Facebook took dramatic censorship action against Israeli Prime Minister Benjamin Netanyahu’s page Thursday, less than one week before a hotly contested legislative election.
The tech giant announced that it was suspending the account’s automated chat function for 24 hours after one of its responses was deemed “hate speech,” The Associated Press reported.
According to the outlet, one of the automated chat responses sent to those who interacted with Netanyahhu’s page called on voters to prevent the Israeli legislature, the Knesset, from being overtaken by “Arabs who want to destroy us all — women, children and men.”
Netanyahu, who’s chairman of the center-right Likud National-Liberal Movement, has been prime minister since 2009. He now faces a serious ousting challenge from a number of opposition parties.
Netanyahu has responded to shifting political tides by aggressively seeking out the vote of Israeli nationalists, advocating for an even stronger national policy in regard to Palestine.
But his campaign’s controversial automated response went too far, Facebook claimed, and the platform was quick to enforce its “hate speech” policy by limiting the page’s outreach in the home stretch of the election cycle.

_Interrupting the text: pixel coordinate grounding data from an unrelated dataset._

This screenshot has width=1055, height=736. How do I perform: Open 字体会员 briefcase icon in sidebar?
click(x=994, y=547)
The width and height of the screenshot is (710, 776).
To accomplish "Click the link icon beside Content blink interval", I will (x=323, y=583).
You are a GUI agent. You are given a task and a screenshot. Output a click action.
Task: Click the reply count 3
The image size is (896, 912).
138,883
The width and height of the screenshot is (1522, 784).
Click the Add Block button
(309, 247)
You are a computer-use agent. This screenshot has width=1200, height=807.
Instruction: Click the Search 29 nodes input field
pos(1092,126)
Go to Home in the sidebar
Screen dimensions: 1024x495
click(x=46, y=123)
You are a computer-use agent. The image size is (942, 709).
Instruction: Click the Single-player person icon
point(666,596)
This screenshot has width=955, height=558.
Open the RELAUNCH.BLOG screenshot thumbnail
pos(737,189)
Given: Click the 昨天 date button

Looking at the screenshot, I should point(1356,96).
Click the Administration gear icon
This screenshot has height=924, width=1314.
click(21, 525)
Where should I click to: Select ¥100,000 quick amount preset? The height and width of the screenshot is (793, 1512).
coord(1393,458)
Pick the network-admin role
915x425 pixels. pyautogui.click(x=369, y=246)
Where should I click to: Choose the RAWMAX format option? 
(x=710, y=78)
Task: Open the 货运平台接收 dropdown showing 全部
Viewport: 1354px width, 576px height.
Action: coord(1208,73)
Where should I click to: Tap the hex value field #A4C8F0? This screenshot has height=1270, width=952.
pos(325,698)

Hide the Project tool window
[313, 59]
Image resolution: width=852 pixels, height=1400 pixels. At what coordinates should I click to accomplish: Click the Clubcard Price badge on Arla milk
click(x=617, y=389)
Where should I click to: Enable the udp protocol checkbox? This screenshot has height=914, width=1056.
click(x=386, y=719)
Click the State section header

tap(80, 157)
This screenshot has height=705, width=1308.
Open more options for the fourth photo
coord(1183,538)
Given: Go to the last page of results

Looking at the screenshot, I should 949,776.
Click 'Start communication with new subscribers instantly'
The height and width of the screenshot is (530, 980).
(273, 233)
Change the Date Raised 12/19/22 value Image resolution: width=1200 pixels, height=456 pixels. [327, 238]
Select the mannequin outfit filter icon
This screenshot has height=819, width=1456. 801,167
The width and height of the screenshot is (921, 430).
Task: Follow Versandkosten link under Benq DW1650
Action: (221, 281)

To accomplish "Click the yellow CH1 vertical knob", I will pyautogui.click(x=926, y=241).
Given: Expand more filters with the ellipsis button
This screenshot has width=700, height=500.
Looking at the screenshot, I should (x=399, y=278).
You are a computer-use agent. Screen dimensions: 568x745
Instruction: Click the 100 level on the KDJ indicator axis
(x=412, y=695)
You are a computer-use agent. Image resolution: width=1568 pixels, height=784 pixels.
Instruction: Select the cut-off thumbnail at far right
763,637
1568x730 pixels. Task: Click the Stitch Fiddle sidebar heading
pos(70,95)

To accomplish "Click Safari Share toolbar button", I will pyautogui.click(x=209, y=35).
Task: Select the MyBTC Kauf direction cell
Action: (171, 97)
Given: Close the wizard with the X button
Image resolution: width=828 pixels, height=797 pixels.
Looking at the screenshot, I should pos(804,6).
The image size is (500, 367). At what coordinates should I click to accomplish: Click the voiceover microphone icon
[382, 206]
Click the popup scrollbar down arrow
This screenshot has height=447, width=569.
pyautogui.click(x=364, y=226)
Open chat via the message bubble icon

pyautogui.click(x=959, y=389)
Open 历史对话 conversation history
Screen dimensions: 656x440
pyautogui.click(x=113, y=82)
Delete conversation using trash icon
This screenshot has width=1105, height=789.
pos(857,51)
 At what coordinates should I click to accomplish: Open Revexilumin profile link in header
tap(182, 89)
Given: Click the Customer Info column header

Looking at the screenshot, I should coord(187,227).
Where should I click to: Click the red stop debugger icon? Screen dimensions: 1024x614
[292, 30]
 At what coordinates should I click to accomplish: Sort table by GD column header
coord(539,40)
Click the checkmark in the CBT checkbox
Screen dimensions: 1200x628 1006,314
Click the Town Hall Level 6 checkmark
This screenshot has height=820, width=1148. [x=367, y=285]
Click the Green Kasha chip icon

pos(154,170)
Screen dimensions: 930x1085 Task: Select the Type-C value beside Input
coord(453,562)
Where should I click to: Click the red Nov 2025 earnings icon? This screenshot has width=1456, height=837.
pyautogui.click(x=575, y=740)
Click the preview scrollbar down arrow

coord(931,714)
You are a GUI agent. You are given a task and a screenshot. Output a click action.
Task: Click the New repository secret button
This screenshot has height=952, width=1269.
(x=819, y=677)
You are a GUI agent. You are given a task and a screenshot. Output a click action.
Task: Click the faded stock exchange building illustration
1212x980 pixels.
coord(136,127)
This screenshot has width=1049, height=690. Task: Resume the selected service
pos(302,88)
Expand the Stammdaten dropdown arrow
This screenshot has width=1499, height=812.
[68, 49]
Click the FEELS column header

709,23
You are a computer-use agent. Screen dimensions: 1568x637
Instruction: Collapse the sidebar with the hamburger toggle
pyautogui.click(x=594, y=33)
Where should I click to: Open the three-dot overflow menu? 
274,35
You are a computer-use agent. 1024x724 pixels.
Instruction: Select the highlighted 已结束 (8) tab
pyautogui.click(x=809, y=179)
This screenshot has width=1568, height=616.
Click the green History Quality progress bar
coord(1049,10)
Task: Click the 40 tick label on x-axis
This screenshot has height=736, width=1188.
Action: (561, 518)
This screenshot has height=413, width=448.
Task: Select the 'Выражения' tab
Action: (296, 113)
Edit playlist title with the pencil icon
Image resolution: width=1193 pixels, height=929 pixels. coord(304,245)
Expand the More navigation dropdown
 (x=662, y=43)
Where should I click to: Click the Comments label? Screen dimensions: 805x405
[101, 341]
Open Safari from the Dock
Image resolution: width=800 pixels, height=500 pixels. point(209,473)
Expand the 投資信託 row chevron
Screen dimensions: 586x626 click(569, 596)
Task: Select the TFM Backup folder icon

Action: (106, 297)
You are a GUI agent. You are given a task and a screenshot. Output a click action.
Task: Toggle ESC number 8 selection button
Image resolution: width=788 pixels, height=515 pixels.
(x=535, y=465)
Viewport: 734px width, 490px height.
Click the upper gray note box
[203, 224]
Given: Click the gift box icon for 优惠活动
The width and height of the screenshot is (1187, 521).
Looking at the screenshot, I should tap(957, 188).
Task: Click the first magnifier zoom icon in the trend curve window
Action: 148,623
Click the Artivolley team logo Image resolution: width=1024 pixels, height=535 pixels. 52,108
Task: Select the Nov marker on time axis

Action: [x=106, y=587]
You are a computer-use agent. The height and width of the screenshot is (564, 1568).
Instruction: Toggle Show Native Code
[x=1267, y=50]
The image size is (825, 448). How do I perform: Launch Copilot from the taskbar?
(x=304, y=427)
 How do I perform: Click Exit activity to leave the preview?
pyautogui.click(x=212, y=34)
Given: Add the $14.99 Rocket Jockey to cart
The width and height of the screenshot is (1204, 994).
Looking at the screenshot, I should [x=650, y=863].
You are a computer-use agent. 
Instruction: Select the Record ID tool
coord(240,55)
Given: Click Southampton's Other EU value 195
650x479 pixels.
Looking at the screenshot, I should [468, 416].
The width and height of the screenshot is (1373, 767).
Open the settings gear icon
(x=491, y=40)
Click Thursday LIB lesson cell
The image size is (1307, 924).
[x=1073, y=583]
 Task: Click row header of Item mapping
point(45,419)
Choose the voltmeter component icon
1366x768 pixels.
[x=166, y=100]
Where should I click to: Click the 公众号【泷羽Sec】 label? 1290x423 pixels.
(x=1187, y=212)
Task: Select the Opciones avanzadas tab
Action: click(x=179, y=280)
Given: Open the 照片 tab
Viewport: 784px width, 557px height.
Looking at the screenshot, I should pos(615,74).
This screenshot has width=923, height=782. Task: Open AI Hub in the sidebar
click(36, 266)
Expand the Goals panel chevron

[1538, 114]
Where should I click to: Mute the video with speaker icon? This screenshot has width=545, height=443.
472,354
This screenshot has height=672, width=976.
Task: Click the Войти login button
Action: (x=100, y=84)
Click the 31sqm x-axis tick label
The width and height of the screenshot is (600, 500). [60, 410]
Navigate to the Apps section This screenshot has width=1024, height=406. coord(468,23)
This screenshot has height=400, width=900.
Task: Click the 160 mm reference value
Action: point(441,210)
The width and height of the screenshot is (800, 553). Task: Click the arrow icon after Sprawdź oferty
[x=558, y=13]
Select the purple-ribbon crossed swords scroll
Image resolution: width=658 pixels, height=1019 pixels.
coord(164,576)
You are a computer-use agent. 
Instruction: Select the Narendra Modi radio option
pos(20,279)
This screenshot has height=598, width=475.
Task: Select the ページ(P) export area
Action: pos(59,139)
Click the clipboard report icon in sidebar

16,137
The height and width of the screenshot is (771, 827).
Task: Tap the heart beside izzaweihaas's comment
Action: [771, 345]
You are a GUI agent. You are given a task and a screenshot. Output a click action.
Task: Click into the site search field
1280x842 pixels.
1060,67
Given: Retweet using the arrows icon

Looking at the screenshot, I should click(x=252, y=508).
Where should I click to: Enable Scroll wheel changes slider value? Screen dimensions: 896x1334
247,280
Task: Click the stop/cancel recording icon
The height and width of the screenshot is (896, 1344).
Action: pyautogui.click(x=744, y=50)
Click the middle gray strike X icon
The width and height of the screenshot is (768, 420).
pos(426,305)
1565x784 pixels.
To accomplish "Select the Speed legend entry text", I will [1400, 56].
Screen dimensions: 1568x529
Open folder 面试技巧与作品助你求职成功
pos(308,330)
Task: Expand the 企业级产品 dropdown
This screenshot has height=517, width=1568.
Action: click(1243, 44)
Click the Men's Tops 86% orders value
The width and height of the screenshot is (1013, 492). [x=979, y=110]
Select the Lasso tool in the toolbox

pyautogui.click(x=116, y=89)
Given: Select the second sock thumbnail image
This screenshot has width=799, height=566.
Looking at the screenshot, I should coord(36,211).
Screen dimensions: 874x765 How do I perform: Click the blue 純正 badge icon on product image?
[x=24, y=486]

“After careful review of the Likud campaign’s bot activities, we found a violation of our hate speech policy,” a Facebook spokesperson told The Jerusalem Post.
“We also found that the bot was misusing the platform in the time period allowed to contact people,” the spokesperson added. “As a result, we temporarily suspended the bot for 24 hours.”
“Should there be any additional violations, we will continue to take appropriate action.”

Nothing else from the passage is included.